黏膜上皮易与载体基质或真皮脱离是工程化黏膜制备的技术瓶颈，而人工黏膜在外形上与自然的区别在于缺乏上皮钉突样结构。钉突不仅增加上皮与基质之间的粘附面积，增大上皮营养供给的表面积；而且还具有维持干细胞生存微环境、持续自我更新与长期稳态的作用。 钉突发育较好的部位上皮与基底层粘附力较强，问题是起粘附作用的结构是否也就是促进上皮钉突形态发生的要素之一？因而首先测试在粘附中起主导作用的整合素α6β4；其次是ECM配体对钉突形成的协同作用；最后试验基质材料的表面形态和涂层对钉突的形成的诱导作用。 通过细胞培养、免疫组化和分子生物学细胞标记等技术，观察角化细胞生长发育成钉突的过程；以及整合素α6β4和ECM配体对钉突形成的诱导作用；根据ECM不同成份对角化细胞粘附生长的影响，改进并制备新的真皮基质，内含粘附因子外具凸凹结构，使黏膜种子细胞在易宜形成钉突的微环境中生长；从而制备出具备钉突形态的口腔黏膜替代品。

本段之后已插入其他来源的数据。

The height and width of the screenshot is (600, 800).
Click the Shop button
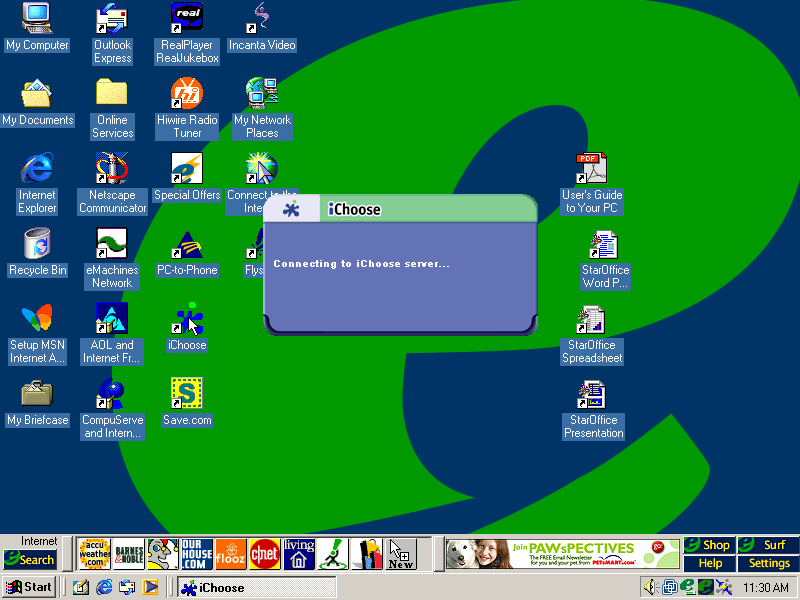709,546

黏膜上皮易与载体基质或真皮脱离是工程化黏膜制备的技术瓶颈，而人工黏膜在外形上与自然的区别在于缺乏上皮钉突样结构。钉突不仅增加上皮与基质间的黏附面积，增大上皮营养供给的表面积；而且还具有维持干细胞生存微环境，持续自我更新与长期稳态的作用。本项目研究了整合素α6β4及ECM配体在口腔粘膜钉突形态发生中的作用。在体外实验中，用角化细胞生长因子（KGF）处理人永生化口腔上皮细胞（HIOEC），发现KGF促进HIOEC粘附和迁移且整合素α6β4表达量增高，同时使用整合素抑制剂HYD-1处理细胞发现细胞的黏附作用受到抑制且迁移能力减弱且整合素α6β4表达量降低；在动物模型中，KGF可促进口腔黏膜上皮钉突延长且整合素α6β4表达量增高，同时使用KGF与HYD-1局部注射，发现口腔黏膜上皮钉突并未发生明显变化。另外，本项目研究发现，I型胶原蛋白（Col I），III型胶原蛋白（Col III），IV型胶原蛋白（Col IV），纤连蛋白（FN），转化生长因子β（TGF-β）和结缔组织生长因子（CCN2）等纤维化相关分子在狗口腔粘膜中的表达与人类相似程度最高，提示其作为口腔粘膜纤维化研究动物模型的组织学的适宜性；同时通过探索包括角化，基底膜外观，上皮厚度，钉突长度，邻近钉突距离和局部变化的6种形态学特征和包括Ki67（增殖标记）和细胞角蛋白19（CK19;干性标记）的2种免疫组织化学标记来评估组织学特征表明：狗的粘膜与人类粘膜最相似，提示其作为动物模型的组织学基础。